Retype all of the data shown below, keeping every character the same.

*** Materials provided ***

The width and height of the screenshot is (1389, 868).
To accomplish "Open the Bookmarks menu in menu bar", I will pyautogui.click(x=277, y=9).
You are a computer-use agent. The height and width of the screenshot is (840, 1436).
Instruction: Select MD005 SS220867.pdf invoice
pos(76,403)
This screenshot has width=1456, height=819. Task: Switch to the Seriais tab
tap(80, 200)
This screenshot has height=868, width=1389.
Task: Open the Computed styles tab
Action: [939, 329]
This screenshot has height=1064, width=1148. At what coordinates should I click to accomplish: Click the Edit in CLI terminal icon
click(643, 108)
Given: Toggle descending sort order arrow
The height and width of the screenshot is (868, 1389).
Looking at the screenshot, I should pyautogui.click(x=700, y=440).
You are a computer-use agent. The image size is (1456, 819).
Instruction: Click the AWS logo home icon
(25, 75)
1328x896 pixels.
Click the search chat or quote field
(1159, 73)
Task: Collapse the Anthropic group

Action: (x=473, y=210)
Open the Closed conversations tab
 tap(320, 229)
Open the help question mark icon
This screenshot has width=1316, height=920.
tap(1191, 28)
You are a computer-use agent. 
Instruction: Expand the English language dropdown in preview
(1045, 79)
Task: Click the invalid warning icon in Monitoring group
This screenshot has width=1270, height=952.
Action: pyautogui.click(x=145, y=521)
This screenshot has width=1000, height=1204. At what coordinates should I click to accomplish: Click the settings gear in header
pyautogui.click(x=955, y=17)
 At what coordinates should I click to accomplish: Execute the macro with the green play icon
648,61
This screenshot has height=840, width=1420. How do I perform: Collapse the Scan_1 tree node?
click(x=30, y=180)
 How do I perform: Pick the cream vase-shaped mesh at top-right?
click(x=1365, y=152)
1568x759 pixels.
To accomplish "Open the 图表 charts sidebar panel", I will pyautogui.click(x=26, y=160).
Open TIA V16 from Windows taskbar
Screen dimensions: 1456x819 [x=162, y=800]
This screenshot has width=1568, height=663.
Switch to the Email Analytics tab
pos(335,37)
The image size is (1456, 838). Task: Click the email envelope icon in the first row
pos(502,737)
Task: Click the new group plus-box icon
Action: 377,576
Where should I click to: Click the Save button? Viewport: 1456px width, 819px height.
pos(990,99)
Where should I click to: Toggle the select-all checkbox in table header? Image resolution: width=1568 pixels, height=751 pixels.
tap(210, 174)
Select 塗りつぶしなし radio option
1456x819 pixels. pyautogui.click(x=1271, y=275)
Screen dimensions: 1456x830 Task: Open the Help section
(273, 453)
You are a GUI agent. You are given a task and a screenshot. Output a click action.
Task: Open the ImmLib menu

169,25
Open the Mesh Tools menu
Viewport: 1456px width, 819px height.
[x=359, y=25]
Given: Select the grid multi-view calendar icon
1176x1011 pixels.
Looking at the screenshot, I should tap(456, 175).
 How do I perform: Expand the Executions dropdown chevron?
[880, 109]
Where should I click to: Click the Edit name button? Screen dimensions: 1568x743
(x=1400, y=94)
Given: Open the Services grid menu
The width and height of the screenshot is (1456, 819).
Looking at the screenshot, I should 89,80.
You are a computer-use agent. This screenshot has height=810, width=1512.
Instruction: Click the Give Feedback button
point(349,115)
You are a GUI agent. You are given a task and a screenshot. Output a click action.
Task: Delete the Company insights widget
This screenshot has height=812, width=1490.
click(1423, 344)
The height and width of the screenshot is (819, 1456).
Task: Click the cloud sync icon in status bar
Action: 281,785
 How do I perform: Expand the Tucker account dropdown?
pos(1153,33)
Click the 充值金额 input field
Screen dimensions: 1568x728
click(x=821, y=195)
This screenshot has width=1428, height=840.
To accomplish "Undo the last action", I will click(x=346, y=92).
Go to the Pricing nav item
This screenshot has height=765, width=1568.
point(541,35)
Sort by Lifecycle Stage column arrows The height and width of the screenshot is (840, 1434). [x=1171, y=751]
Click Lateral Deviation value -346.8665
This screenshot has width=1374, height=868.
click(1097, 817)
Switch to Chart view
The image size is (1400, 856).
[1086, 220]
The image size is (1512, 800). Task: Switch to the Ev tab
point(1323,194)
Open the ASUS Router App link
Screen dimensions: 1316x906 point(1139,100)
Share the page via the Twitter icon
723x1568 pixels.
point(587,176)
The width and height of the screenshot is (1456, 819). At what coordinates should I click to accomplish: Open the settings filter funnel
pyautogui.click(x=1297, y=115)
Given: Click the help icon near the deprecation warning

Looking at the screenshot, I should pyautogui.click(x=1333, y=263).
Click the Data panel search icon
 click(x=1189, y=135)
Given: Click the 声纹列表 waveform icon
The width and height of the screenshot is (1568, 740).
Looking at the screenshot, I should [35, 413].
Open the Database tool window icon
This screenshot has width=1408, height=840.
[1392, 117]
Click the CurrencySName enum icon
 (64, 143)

*** End of Materials provided ***

| Completed task |
The width and height of the screenshot is (1389, 868).
To accomplish "Open the Bookmarks menu in menu bar", I will pyautogui.click(x=277, y=9).
You are a computer-use agent. The height and width of the screenshot is (840, 1436).
Instruction: Select MD005 SS220867.pdf invoice
pos(76,403)
This screenshot has width=1456, height=819. Task: Switch to the Seriais tab
tap(80, 200)
This screenshot has height=868, width=1389.
Task: Open the Computed styles tab
Action: [939, 329]
This screenshot has height=1064, width=1148. At what coordinates should I click to accomplish: Click the Edit in CLI terminal icon
click(643, 108)
Given: Toggle descending sort order arrow
The height and width of the screenshot is (868, 1389).
Looking at the screenshot, I should pyautogui.click(x=700, y=440).
You are a computer-use agent. The image size is (1456, 819).
Instruction: Click the AWS logo home icon
(25, 75)
1328x896 pixels.
Click the search chat or quote field
(1159, 73)
Task: Collapse the Anthropic group

Action: (x=473, y=210)
Open the Closed conversations tab
 tap(320, 229)
Open the help question mark icon
This screenshot has width=1316, height=920.
tap(1191, 28)
You are a computer-use agent. 
Instruction: Expand the English language dropdown in preview
(1045, 79)
Task: Click the invalid warning icon in Monitoring group
This screenshot has width=1270, height=952.
Action: pyautogui.click(x=145, y=521)
This screenshot has width=1000, height=1204. At what coordinates should I click to accomplish: Click the settings gear in header
pyautogui.click(x=955, y=17)
 At what coordinates should I click to accomplish: Execute the macro with the green play icon
648,61
This screenshot has height=840, width=1420. How do I perform: Collapse the Scan_1 tree node?
click(x=30, y=180)
 How do I perform: Pick the cream vase-shaped mesh at top-right?
click(x=1365, y=152)
1568x759 pixels.
To accomplish "Open the 图表 charts sidebar panel", I will pyautogui.click(x=26, y=160).
Open TIA V16 from Windows taskbar
Screen dimensions: 1456x819 [x=162, y=800]
This screenshot has width=1568, height=663.
Switch to the Email Analytics tab
pos(335,37)
The image size is (1456, 838). Task: Click the email envelope icon in the first row
pos(502,737)
Task: Click the new group plus-box icon
Action: 377,576
Where should I click to: Click the Save button? Viewport: 1456px width, 819px height.
pos(990,99)
Where should I click to: Toggle the select-all checkbox in table header? Image resolution: width=1568 pixels, height=751 pixels.
tap(210, 174)
Select 塗りつぶしなし radio option
1456x819 pixels. pyautogui.click(x=1271, y=275)
Screen dimensions: 1456x830 Task: Open the Help section
(273, 453)
You are a GUI agent. You are given a task and a screenshot. Output a click action.
Task: Open the ImmLib menu

169,25
Open the Mesh Tools menu
Viewport: 1456px width, 819px height.
[x=359, y=25]
Given: Select the grid multi-view calendar icon
1176x1011 pixels.
Looking at the screenshot, I should tap(456, 175).
 How do I perform: Expand the Executions dropdown chevron?
[880, 109]
Where should I click to: Click the Edit name button? Screen dimensions: 1568x743
(x=1400, y=94)
Given: Open the Services grid menu
The width and height of the screenshot is (1456, 819).
Looking at the screenshot, I should 89,80.
You are a computer-use agent. This screenshot has height=810, width=1512.
Instruction: Click the Give Feedback button
point(349,115)
You are a GUI agent. You are given a task and a screenshot. Output a click action.
Task: Delete the Company insights widget
This screenshot has height=812, width=1490.
click(1423, 344)
The height and width of the screenshot is (819, 1456).
Task: Click the cloud sync icon in status bar
Action: 281,785
 How do I perform: Expand the Tucker account dropdown?
pos(1153,33)
Click the 充值金额 input field
Screen dimensions: 1568x728
click(x=821, y=195)
This screenshot has width=1428, height=840.
To accomplish "Undo the last action", I will click(x=346, y=92).
Go to the Pricing nav item
This screenshot has height=765, width=1568.
point(541,35)
Sort by Lifecycle Stage column arrows The height and width of the screenshot is (840, 1434). [x=1171, y=751]
Click Lateral Deviation value -346.8665
This screenshot has width=1374, height=868.
click(1097, 817)
Switch to Chart view
The image size is (1400, 856).
[1086, 220]
The image size is (1512, 800). Task: Switch to the Ev tab
point(1323,194)
Open the ASUS Router App link
Screen dimensions: 1316x906 point(1139,100)
Share the page via the Twitter icon
723x1568 pixels.
point(587,176)
The width and height of the screenshot is (1456, 819). At what coordinates should I click to accomplish: Open the settings filter funnel
pyautogui.click(x=1297, y=115)
Given: Click the help icon near the deprecation warning

Looking at the screenshot, I should pyautogui.click(x=1333, y=263).
Click the Data panel search icon
 click(x=1189, y=135)
Given: Click the 声纹列表 waveform icon
The width and height of the screenshot is (1568, 740).
Looking at the screenshot, I should [35, 413].
Open the Database tool window icon
This screenshot has width=1408, height=840.
[1392, 117]
Click the CurrencySName enum icon
 (64, 143)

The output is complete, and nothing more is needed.